Алёша не только знал и любил Италию и особенно Рим, он был настоящим специалистом по Ватикану, с тремя Папами был знаком лично; не говоря уже о том, что он был единственным российским журналистом в международном пуле корреспондентов, сопровождавших понтификов по белу свету. Об этих поездках он написал книгу, которую читаешь, как детективный роман и от которой невозможно оторваться.
Своими знаниями об Италии Алёша щедро делился с друзьями и коллегами, и каждая прогулка с ним в город была настоящим наслаждением. Поэтому, когда однажды Алёша предложил пойти с ним в Ватикан, у него были дела в редакции газеты «L’Osservatore Romano», я согласилась не раздумывая.
Попасть в Ватикан, не в музеи, не в собор Святого Петра, а в неведомую страну, входы и выходы которой стерегут высоченные швейцарские парни, вооруженные длинными копьями и одетые в пышную полосатую черно-оранжевую форму и черные береты, – об этом можно было только мечтать…
Мне всегда казалось, что Ватикан – это особая планета, населенная небожителями в черных рясах, хранящих в своих телефонах, на случай крайней необходимости, номер небесной канцелярии с прямым доступом к апостолам Петру и Павлу.
И вот мы подходим к входу, Алёша показывает какое-то удостоверение, что-то говорит, и мы оказываемся уже по ту сторону «бытия», вдалеке от толп туристов, в городе, где пальмы зеленее, небо голубее и даже кладбище кажется произведением искусства. Такая маленькая, но очень влиятельная страна со своим банком, своими парками, улицами и даже машинами.
Алёша, одетый в ярко желтую рубаху, заметно выделялся в этом царстве черных одежд. Но его это совершенно не смущало, и казалось, что он здесь свой и вполне гармонично вписывается в пейзаж.

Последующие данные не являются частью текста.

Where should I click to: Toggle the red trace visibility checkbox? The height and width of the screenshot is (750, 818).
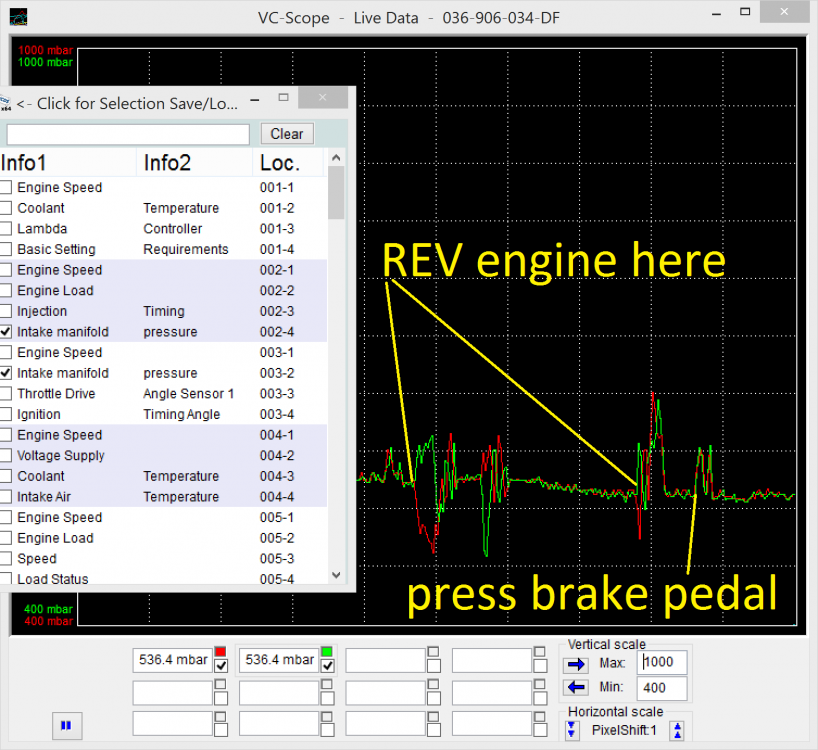click(221, 666)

В какой-то момент мы свернули с оживленный улицы и оказались в пустынном, узком переулке перед вывеской «L’Osservatore Romano. Rédazione. Amministrazione». С трудом открыв тяжелую дубовую дверь, мы вдруг снова из средневекового пейзажа шагнули в абсолютно современный «ландшафт»: редакционные столы, компьютеры, стеклянные перегородки. Обычная редакция. Только везде висят портреты Папы Франциска I. В редакции Алёша совершенно непринужденно разговаривал с коллегами, и я видела, что ему были рады абсолютно все. Вокруг него сразу создавалась какая-то волна доброжелательности. Он везде был свой и все его любили. Почему-то именно в этой редакции газеты, описывающей деятельность Святого Престола, это проявилось наиболее ярко. Получив бумаги, за которыми мы и пришли, и попрощавшись с коллегами, мы снова оказались на узкой средневековой улочке, ведущей к выходу из «града» Ватикана. Когда мы к нему приблизились, сразу стало понятно, что выход явно не парадный. Швейцарцы стояли совсем не в полосатых черно-оранжевых костюмах со своими длинными копьями, а в скромных темно-синих одеждах и без «оружия». Зато в белых перчатках.